"Pain insists upon being attended to. God whispers to us in our pleasures, speaks in our consciences, but shouts in our pains. It is his megaphone to rouse a deaf world."
C.S. Lewis
Pain is something that every human experiences, some more than others and some longer than others. Pain comes in many forms~ Physical, emotional, mental, and even sometimes there can be a spiritual pain when you are fighting against the devil. But I feel as though I have all of the above forms of pain, and I have tried for so many years to fight and to overcome that I have somehow lost myself in the process. I have felt myself slip away to where I dont know who I am any more. My worst fear through all of these trials the last 8 years has that I would lose myself and fall into a place that I dont want to be. I fear that I am going to that place. I need to find myself again, I need to see the person that I am shine through he sadness and pain of this physical body.
So I am trying to do something that can get me out of the house and into the world and away from my own mind. so tonight I made Gluten free Low sugar Chocolate chip cookies (which are amazing!) and I forced myself to get up and do laundry and clean up the house some today.
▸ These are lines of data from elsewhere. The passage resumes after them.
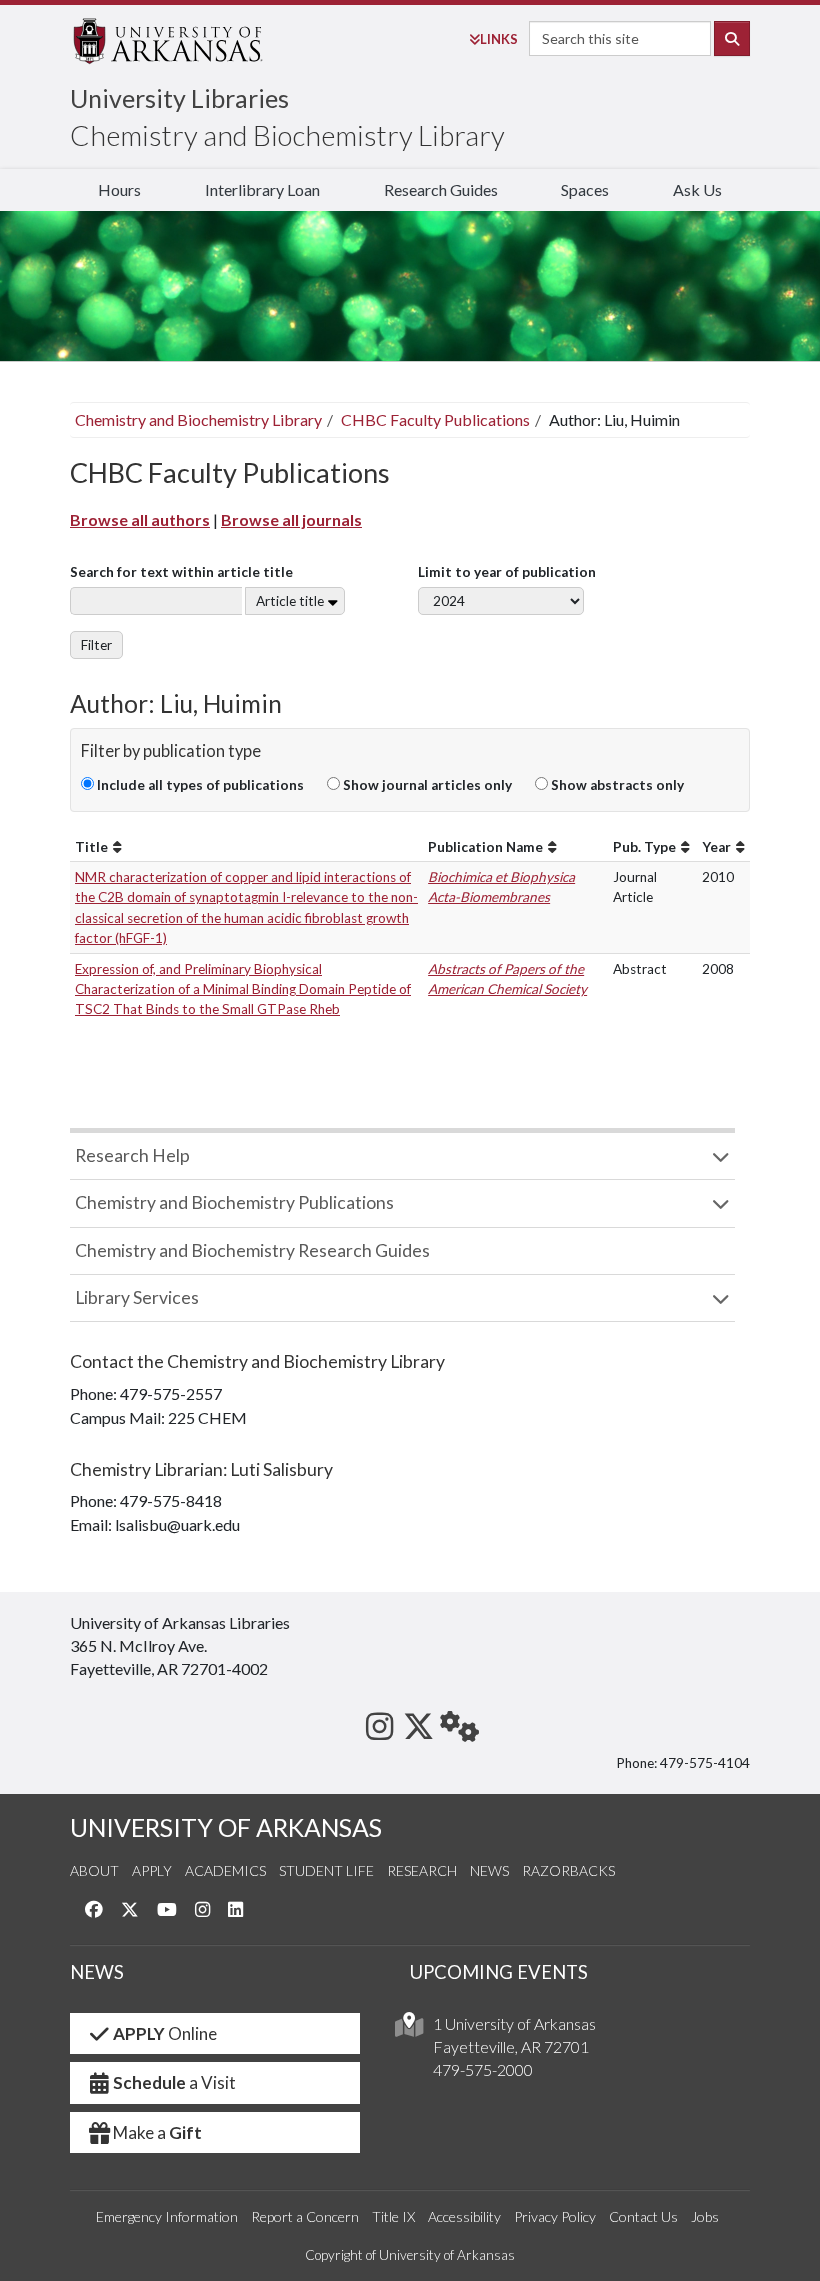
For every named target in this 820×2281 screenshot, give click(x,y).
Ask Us (697, 189)
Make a (157, 2132)
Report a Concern (305, 2216)
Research (422, 1870)
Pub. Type (644, 847)
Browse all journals (291, 519)
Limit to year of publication (507, 572)
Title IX (393, 2216)
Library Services (137, 1297)
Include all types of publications (199, 785)
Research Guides (441, 189)
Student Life (326, 1870)
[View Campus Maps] (409, 2029)
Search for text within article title (181, 572)
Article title (290, 601)
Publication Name (485, 847)
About (94, 1870)
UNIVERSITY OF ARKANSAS (226, 1827)
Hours (119, 189)
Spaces (585, 189)
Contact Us (643, 2216)
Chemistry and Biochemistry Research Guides (252, 1250)
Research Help (132, 1155)
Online (165, 2033)
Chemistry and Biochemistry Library (287, 135)
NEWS (97, 1972)
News (489, 1870)
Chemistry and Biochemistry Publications (234, 1202)
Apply (152, 1870)
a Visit (174, 2082)
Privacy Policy (555, 2216)
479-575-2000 (483, 2069)
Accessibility (464, 2216)
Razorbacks (568, 1870)
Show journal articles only (426, 785)
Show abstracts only (616, 785)
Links (499, 39)
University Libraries (179, 98)
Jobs (705, 2216)
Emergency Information (167, 2216)
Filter (96, 645)
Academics (225, 1870)
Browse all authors (140, 519)
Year (716, 847)
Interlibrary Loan (262, 189)
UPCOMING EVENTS (499, 1972)
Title (91, 847)
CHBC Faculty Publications (435, 419)
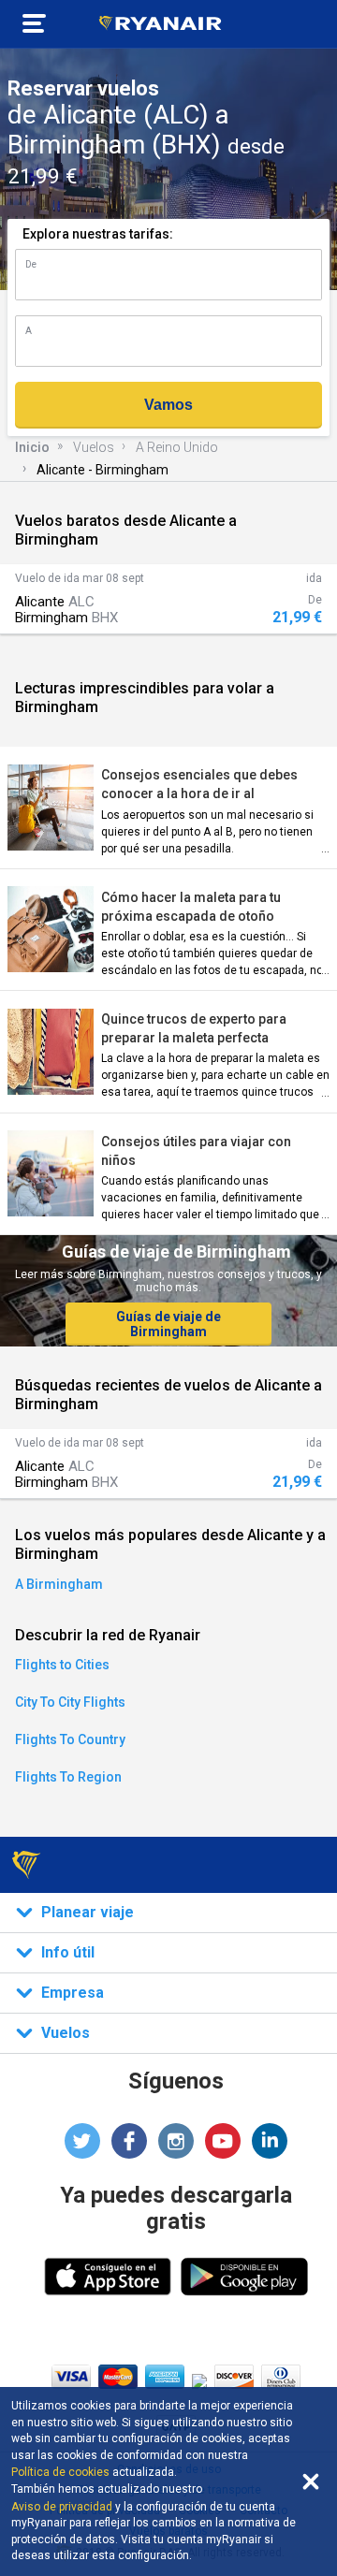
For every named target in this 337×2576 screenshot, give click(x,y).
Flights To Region (68, 1776)
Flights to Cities (62, 1664)
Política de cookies (60, 2472)
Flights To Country (70, 1739)
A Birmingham (59, 1584)
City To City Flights (70, 1702)
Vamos (168, 405)
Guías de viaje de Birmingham (168, 1324)
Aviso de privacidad (61, 2506)
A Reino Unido (177, 447)
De (31, 264)
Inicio (32, 447)
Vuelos (93, 447)
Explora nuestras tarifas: (97, 233)
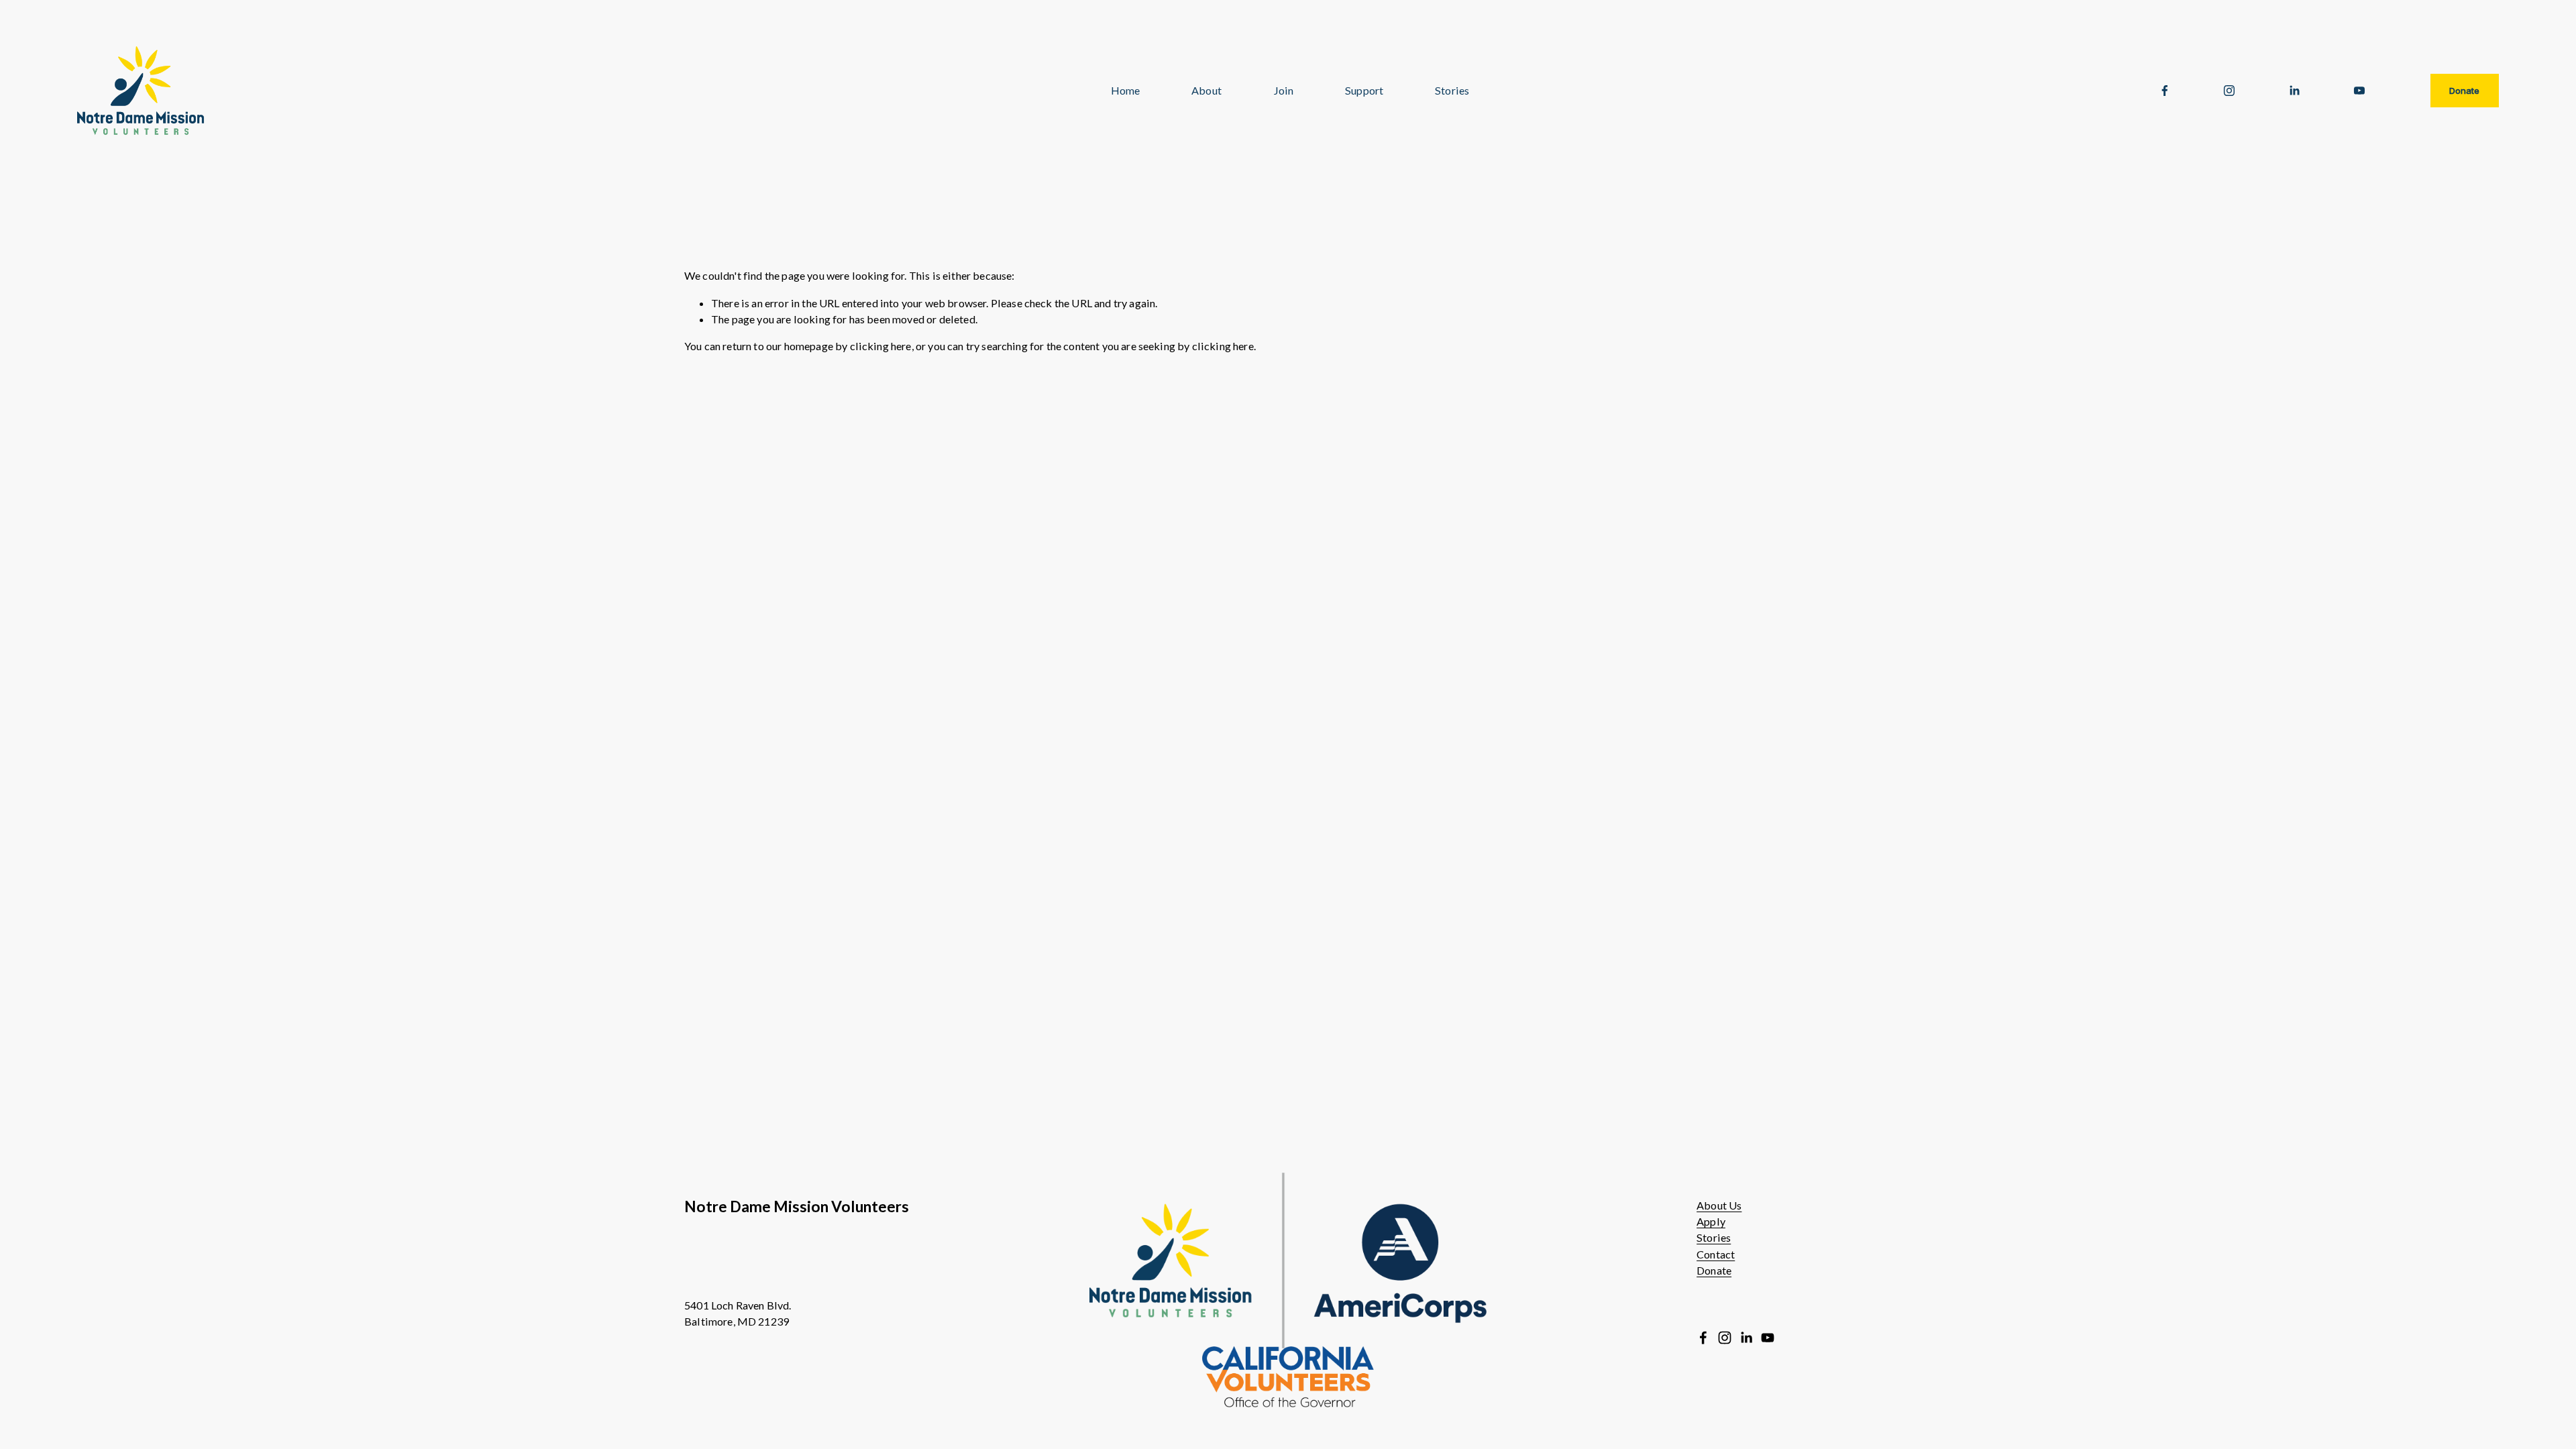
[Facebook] (2164, 90)
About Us (1719, 1205)
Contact (1716, 1254)
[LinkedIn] (2294, 90)
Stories (1714, 1237)
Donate (2464, 90)
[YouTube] (2359, 90)
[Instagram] (2229, 90)
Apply (1711, 1221)
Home (1125, 90)
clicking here (881, 345)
I am so thankful that I have my family and my friends to help me through these times in my life where I feel lost and helpless. But I know that God has a plan and a purpose for everything He allows to happen to me. I try to remind myself of this every day. To let myself know that I am not alone in this and that I have hope in then end of this tunnel.
I know this week is going to be a hard week for me and a very long one and I hope that we can get some answers from the doctor on Friday. And I will get to spend some time with my grandparents this weekend which will be encouraging for me. So I am off to spend some much needed time in God's word.